The coast south of Dor, from Ashdod to Gaza, was being invaded by the Plishtim (Philistines) around the time of Joshua’s conquest of Canaan, which the Bible places circa 1300 B.C.E. The Plishtim migrated from Crete and other islands across the sea, and after seizing their beachheads on the coast, they fought for centuries to conquer more of Canaan.

But the Bible does not record any hostile actions by Phoenicians against Israelites. Could Zevulun have shared the Mediterranean coast with them?

I think so.  Historically, both the Israelites and the Phoenicians spoke a Canaanite dialect in the Semetic language family, and the writings of both peoples reveal roots in Canaanite culture.

In the Bible, the people of Zevulun get along with non-Israelite neighbors. Although Moses instructs the Israelites to dispossess the Canaanites and drive all the natives out of the land, the first book of Judges lists the tribes that did not do so. Zevulun is one of the tribes that lives alongside the Canaanites.

Furthermore, even Moses’ poem about the tribes predicts that Zevulun and Yissakhar will call peoples to the mountain; there they will slaughter slaughter-offerings of righteousness. (Deuteronomy 33:19) Rather than trekking all the way to Israel’s central place of worship, they invite neighboring peoples to join them in offering animal sacrifices at a local mountain in the Galilee. And even though Deuteronomy is full of warnings to worship God at only one place, the poem Moses recites at the end of his life calls the neighborly offerings on a local mountain “righteous”.

Zevulun’s reward for friendly relations with its Phoenician neighbors is a share of Phoenician wealth, which came from maritime trade, fishing, and the sale of valuable purple dye and white (milk) glass. The dye came from mollusks found on that part of the coast, and the glass was made from the high-quality sand on the shore. The commentaries agree that these Phoenician products must be the hidden treasures of the sand mentioned in Deuteronomy 33:20.

This glimpse into the ways of Zebulun is a welcome contrast with all the times the Hebrew Bible urges the Israelites to treat other peoples as enemies. The Bible often condones vicious pre-emptive wars against Canaanites, Amorites, Midianites, and assorted other peoples in the region. (For an example, see my post Va-etchannan: Haunted by Shame.) Apparently God, Moses, and many of the prophets (at least as portrayed in the Bible) believe the Israelites are so easily tempted to abandon their own religion, they must commit genocide lest they learn about another attractive cult.

There is a better way to prevent people from discarding their God and their religion: make the religious practices more inspiring and more likely to touch the heart. The Torah illustrates this method in the book of Exodus, when the anxious people turn to the Golden Calf, but then turn back to God with joy and dedication when Moses gives them the chance to make a beautiful sanctuary for God.

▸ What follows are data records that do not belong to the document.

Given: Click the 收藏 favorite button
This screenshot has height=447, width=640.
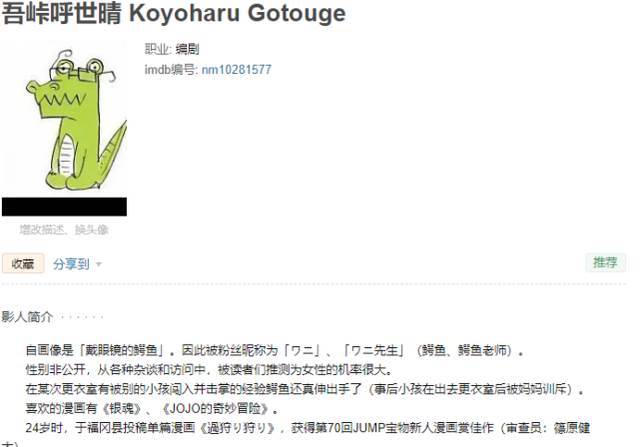Looking at the screenshot, I should coord(23,264).
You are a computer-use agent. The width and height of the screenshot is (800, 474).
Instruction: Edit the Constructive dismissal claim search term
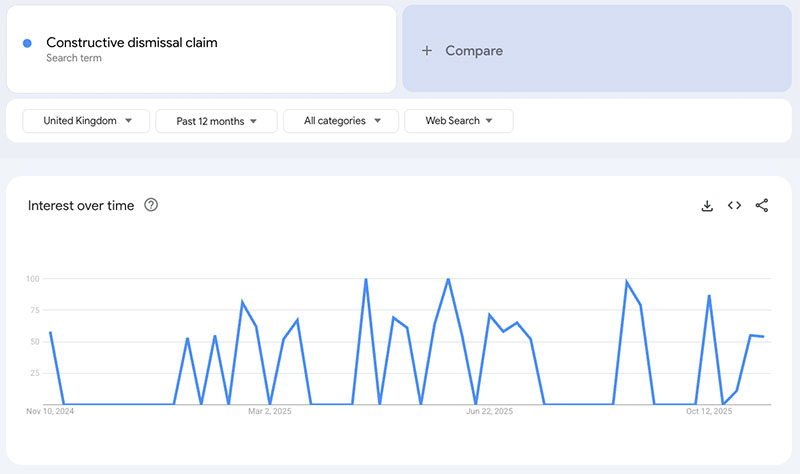(x=131, y=43)
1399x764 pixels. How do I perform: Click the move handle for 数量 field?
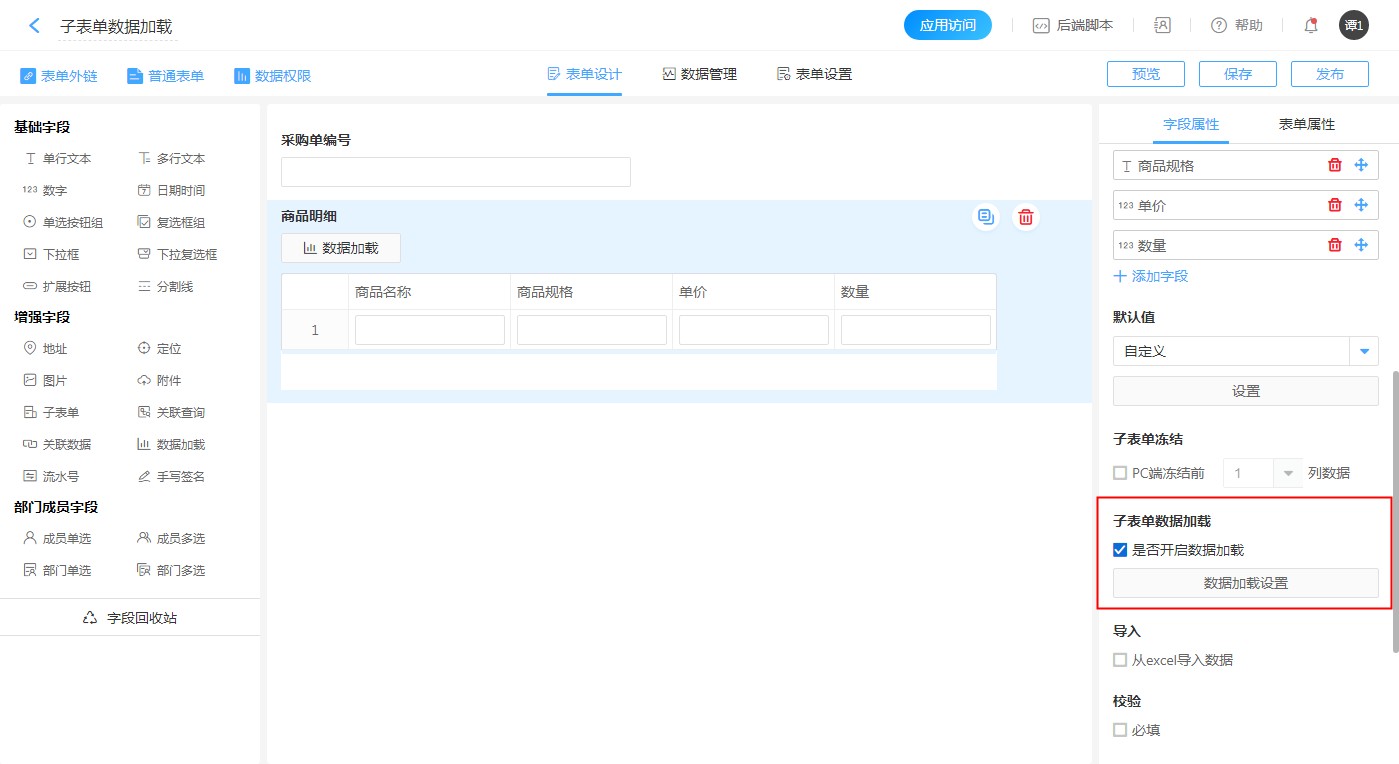1360,245
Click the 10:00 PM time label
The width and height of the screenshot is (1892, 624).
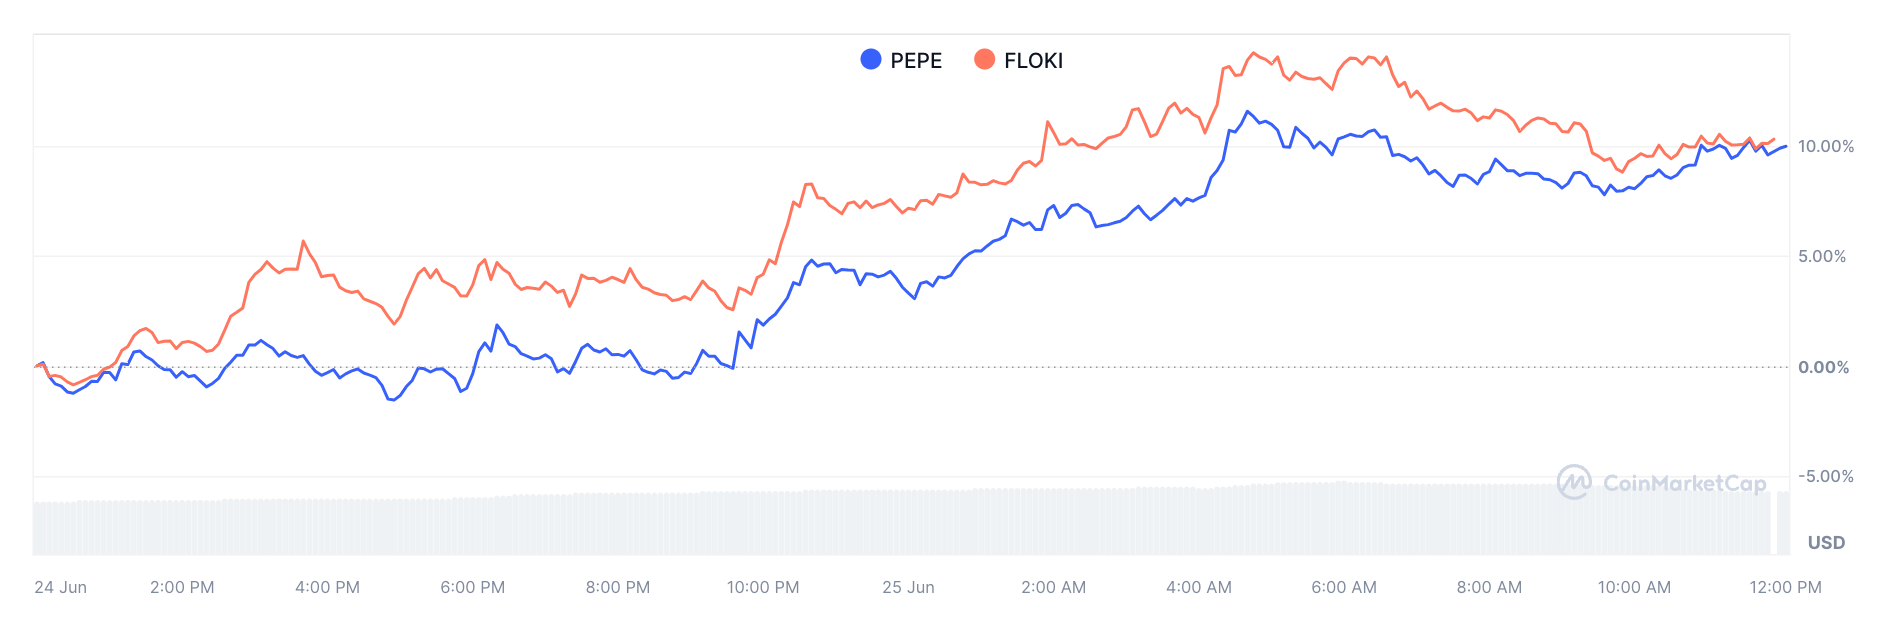[762, 587]
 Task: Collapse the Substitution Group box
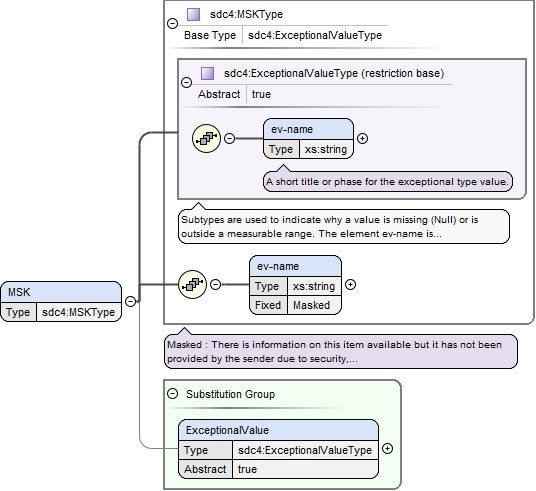pyautogui.click(x=173, y=394)
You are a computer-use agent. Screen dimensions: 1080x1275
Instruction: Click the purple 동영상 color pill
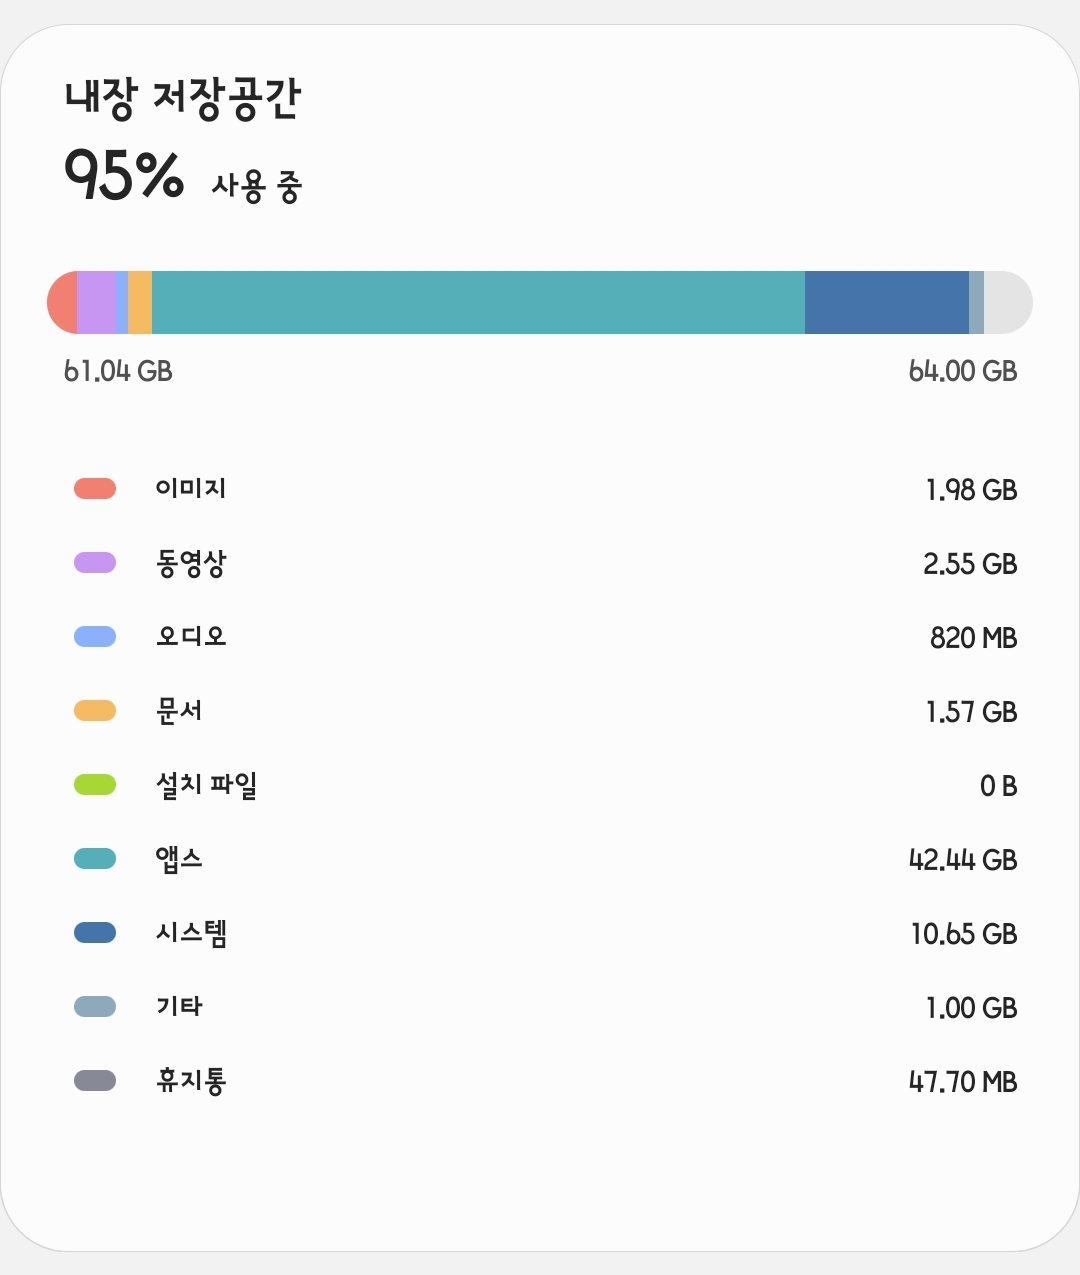95,562
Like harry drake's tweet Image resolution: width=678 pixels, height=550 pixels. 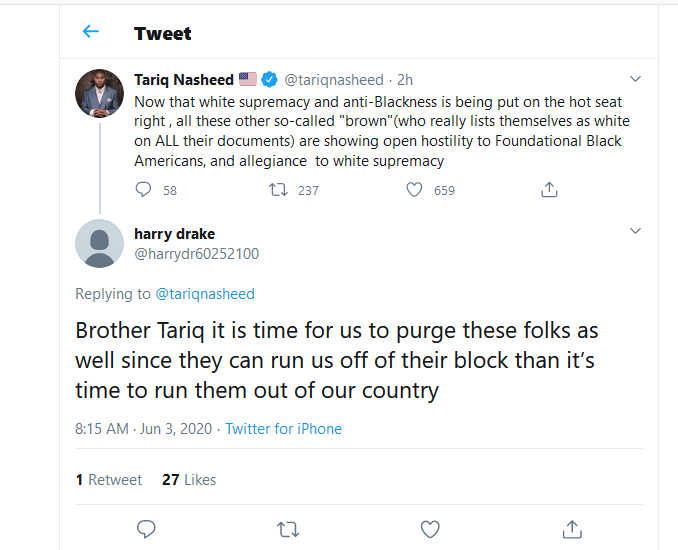coord(430,529)
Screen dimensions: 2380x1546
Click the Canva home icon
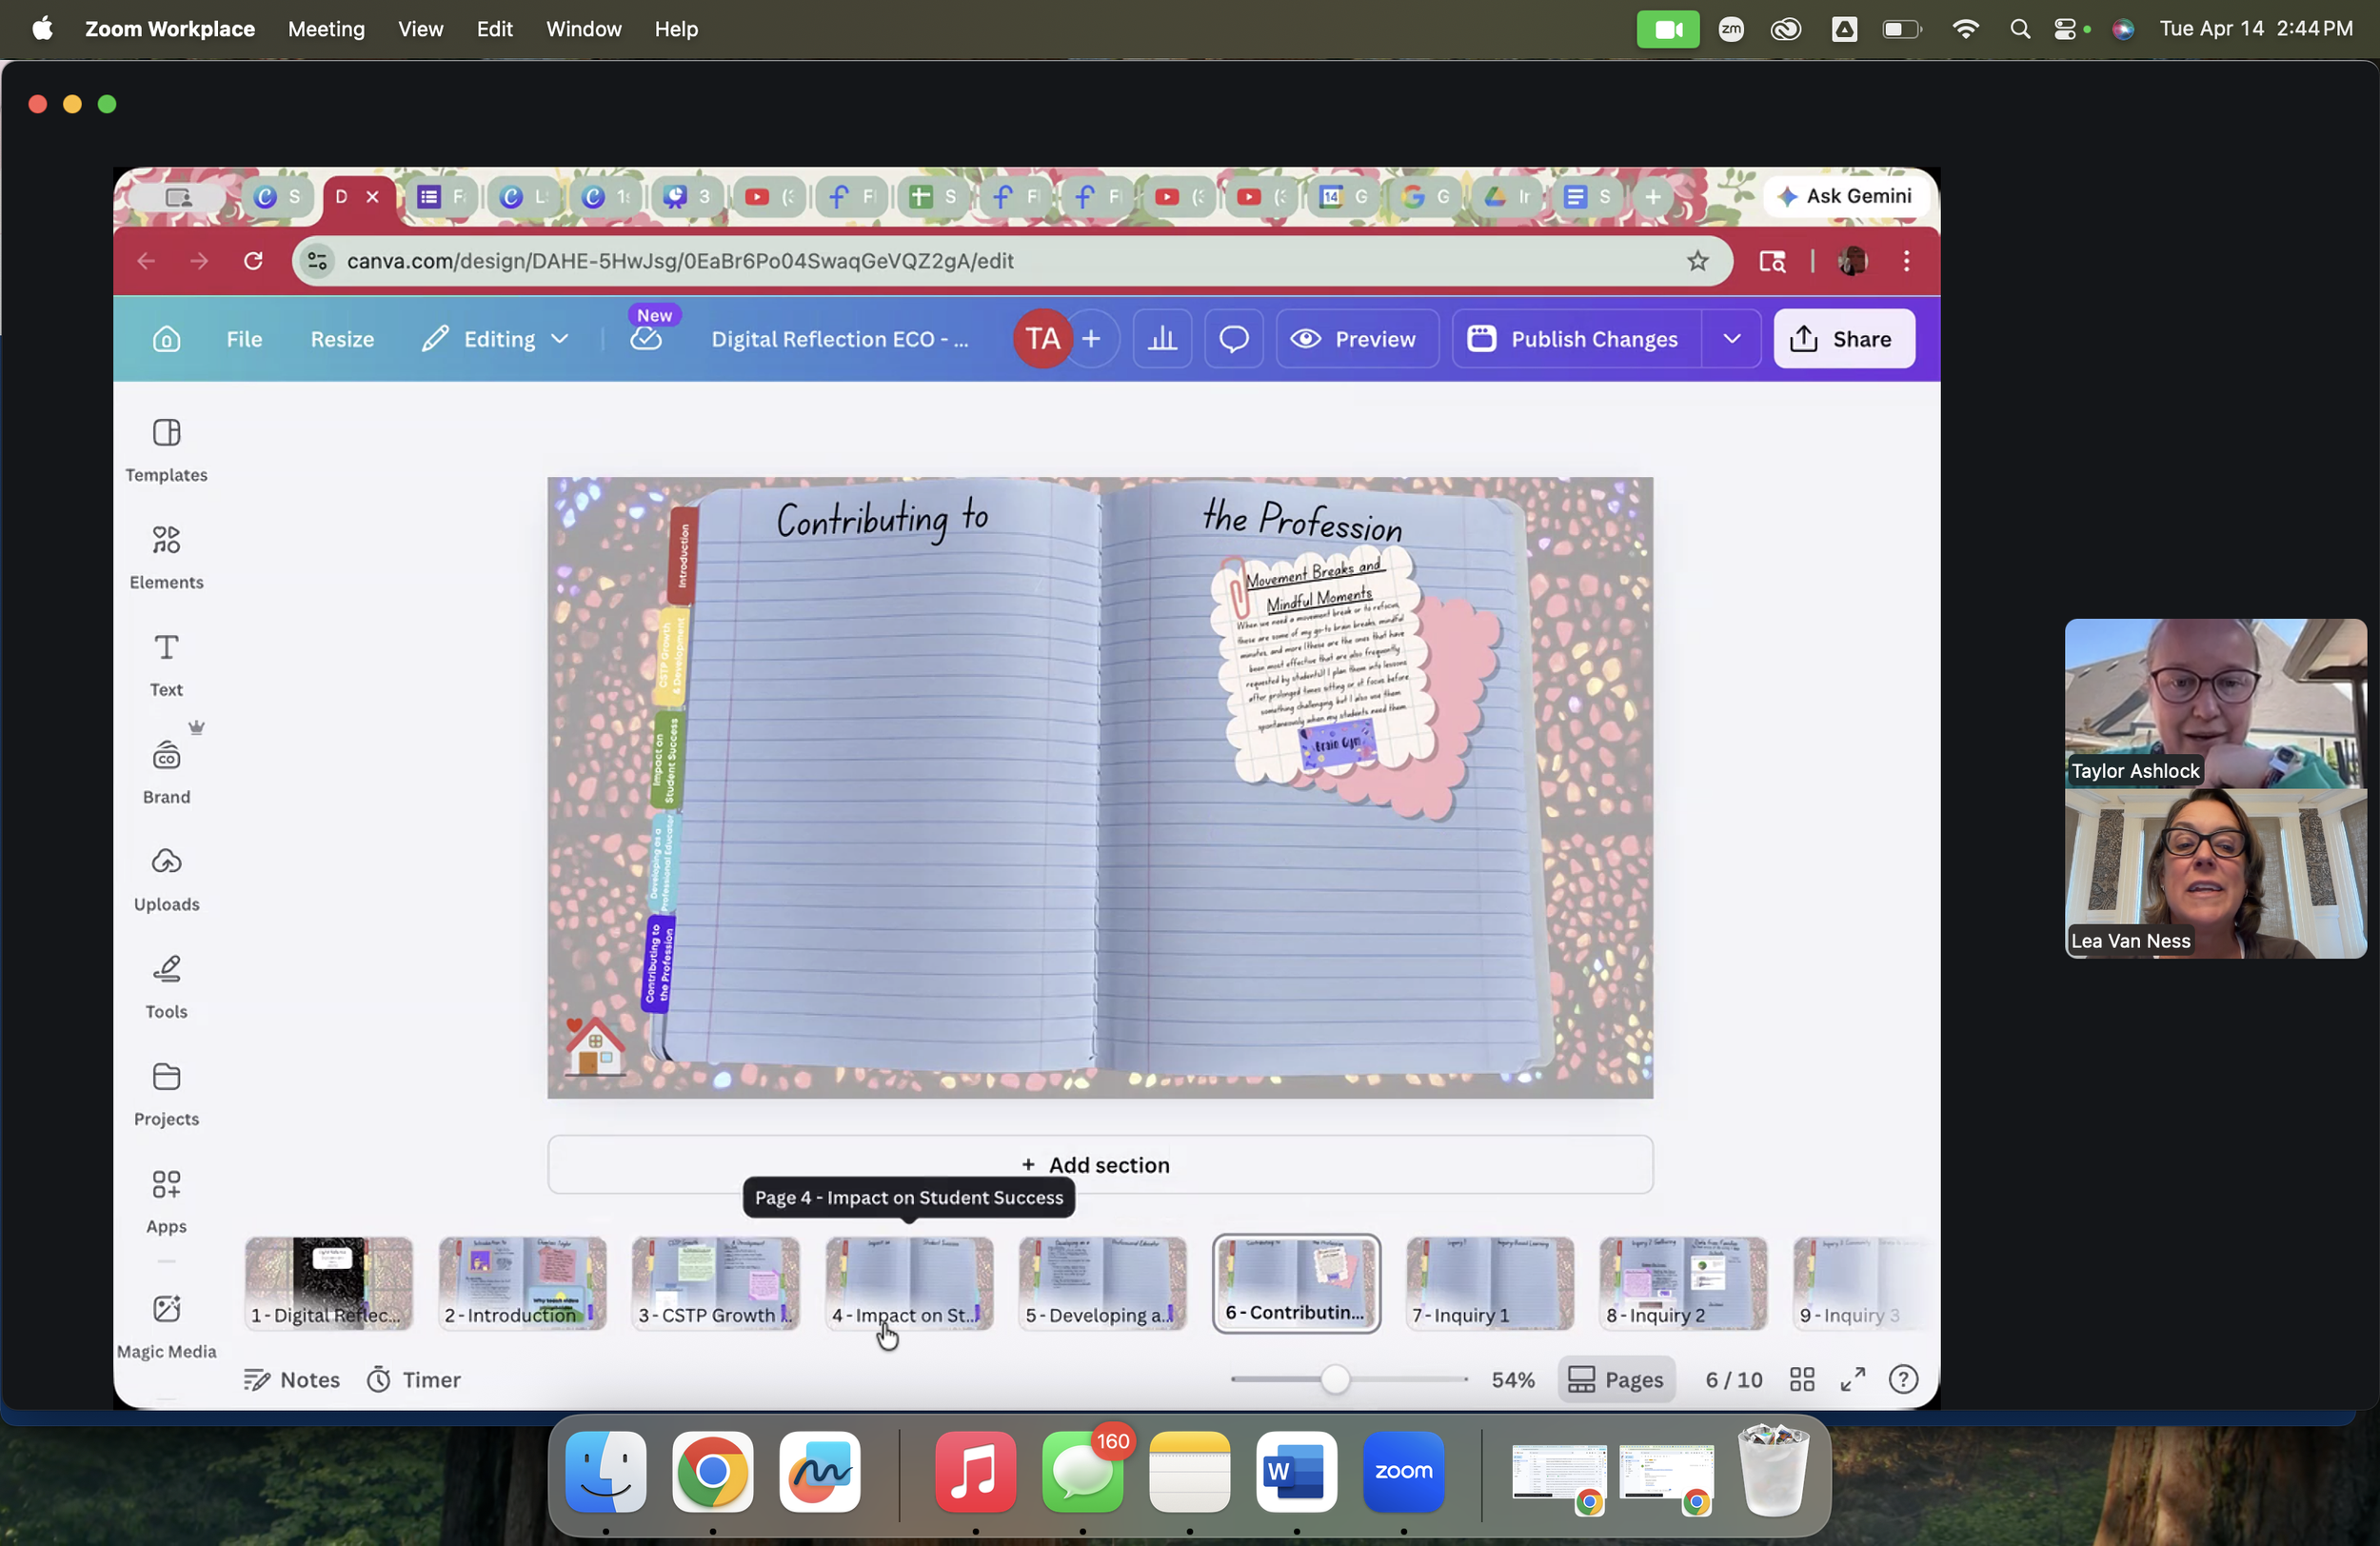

Zevulun offers another illustration, by adopting the Phoenician way of making a livelihood, and inviting their foreign friends to join them in making offerings to God on a nearby mountain. They drop the rule about worshiping God only at the central sanctuary. But in exchange they gain peace with their neighbors—without abandoning their own god. And the Torah portion Vezot Habrakhah says their offerings are righteous.

I think the hidden treasures of the sand that Zevulun enjoys are not only milk glass and purple dye, but also the treasures that come from tolerance and goodwill.

May all people learn how to preserve their religions by offering friendship to strangers as they offer their hearts to their own gods.